L. All bonds issued under the provisions of R.S. 47:338.144 through 338.148 and the interest thereon shall be exempt from taxation. Said bonds may be used for deposit with any officer, board, municipality or other political subdivision of the State of Louisiana in any case where deposit of security is required.
M. The provisions of R.S. 47:338.144 through 338.148 shall be construed as cumulative authority for the exercise of the powers herein granted. The powers conferred by R.S. 47:338.144 through 338.148 shall not be affected or limited by any other provision of any statute of the state and no provision, notice, publication, election or right of referendum shall be required or afforded in the performance of any act herein authorized to be done, including the imposition, collection and application of the tax, and issuance of bonds payable therefrom, except as in R.S. 47:338.144 through 338.148 otherwise specifically provided.

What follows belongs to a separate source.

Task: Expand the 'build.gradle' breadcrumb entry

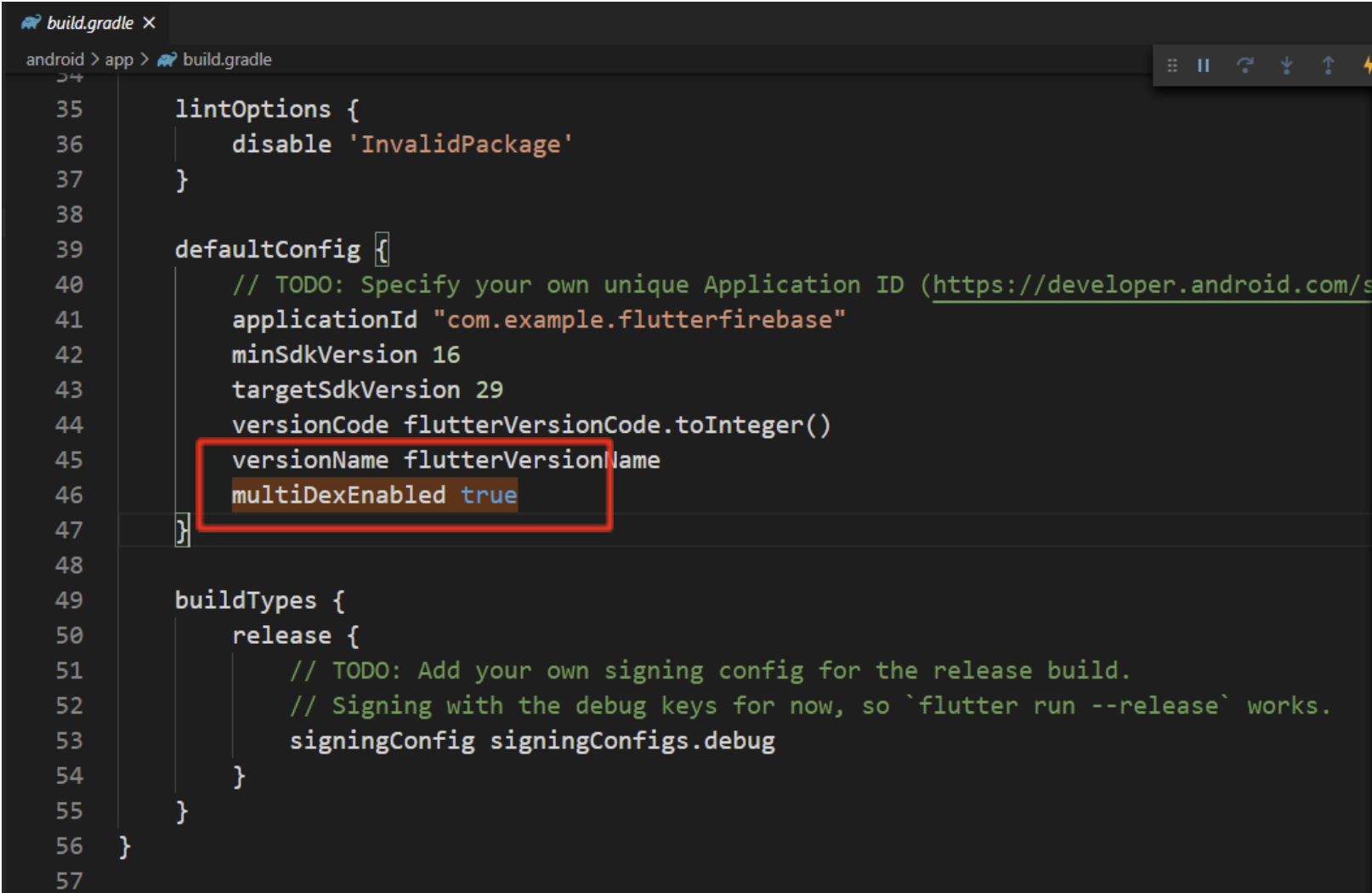Action: click(x=225, y=59)
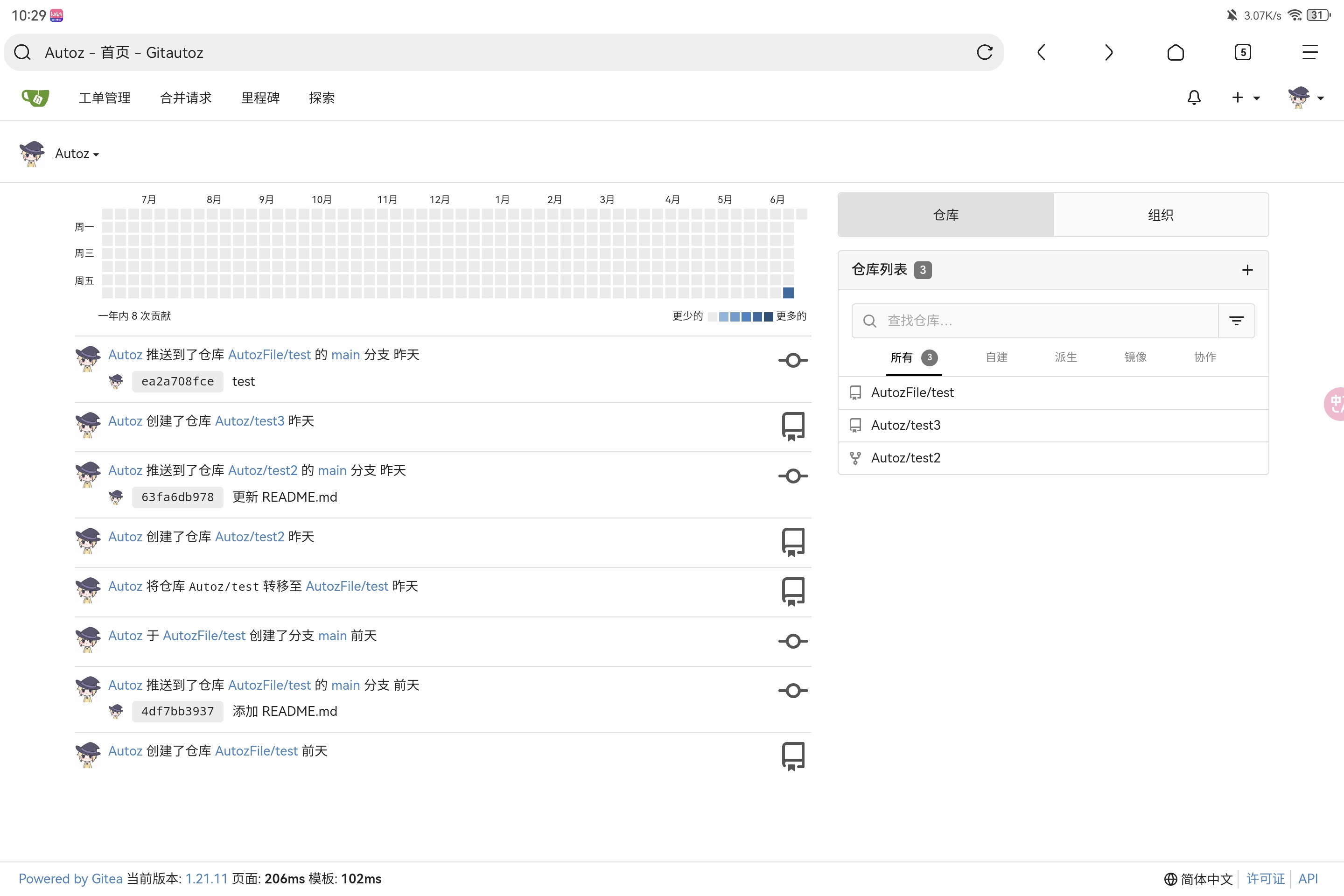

N. Bonds issued hereunder shall have all the qualities of negotiable paper and shall not be invalid for any irregularity or defect in the proceedings for the issuance and sale thereof and shall be incontestable in the hands of bona fide purchasers or holders for value.
O. The resolution authorizing the issuance of bonds hereunder and pledging and dedicating additional sales tax revenues to the payment thereof shall be recorded in the mortgage records of the parish, and shall be published in one issue of the official journal of the board. For a period of thirty days from the date of the publication of said resolution, any person in interest may contest the legality of the bonds provided for or the tax, the proceeds of which are so pledged and dedicated, for any cause, after which time no one shall have any cause or right of action to contest the legality, formality or regularity of the proceedings, the tax, or bond authorization, for any cause whatsoever. If the question of the validity of any proceedings, tax, or bond authorization provided for under the provisions of R.S. 47:338.144 through 338.148 is not raised within the thirty days, the authority to issue the bonds, the regularity thereof, the validity of the tax pledged and dedicated to provide for the payment of principal and interest, and the enforceability of the pledge thereof, shall be conclusively presumed, and no court may inquire into such matters. If any resolution is adopted or proceedings had more than thirty days after the publication of the resolution authorizing the bonds and pledging and dedicating the additional sales tax revenues, no contest, action or proceeding to question the validity or legality of the resolution or proceedings so adopted, shall be begun in any court by any person for any cause whatsoever after the expiration of thirty days from the date on which the resolution was adopted or proceedings had.
Acts 1966, No. 264, §5; Redesignated from R.S. 33:2738.25 pursuant to Acts 2011, No. 248, §4.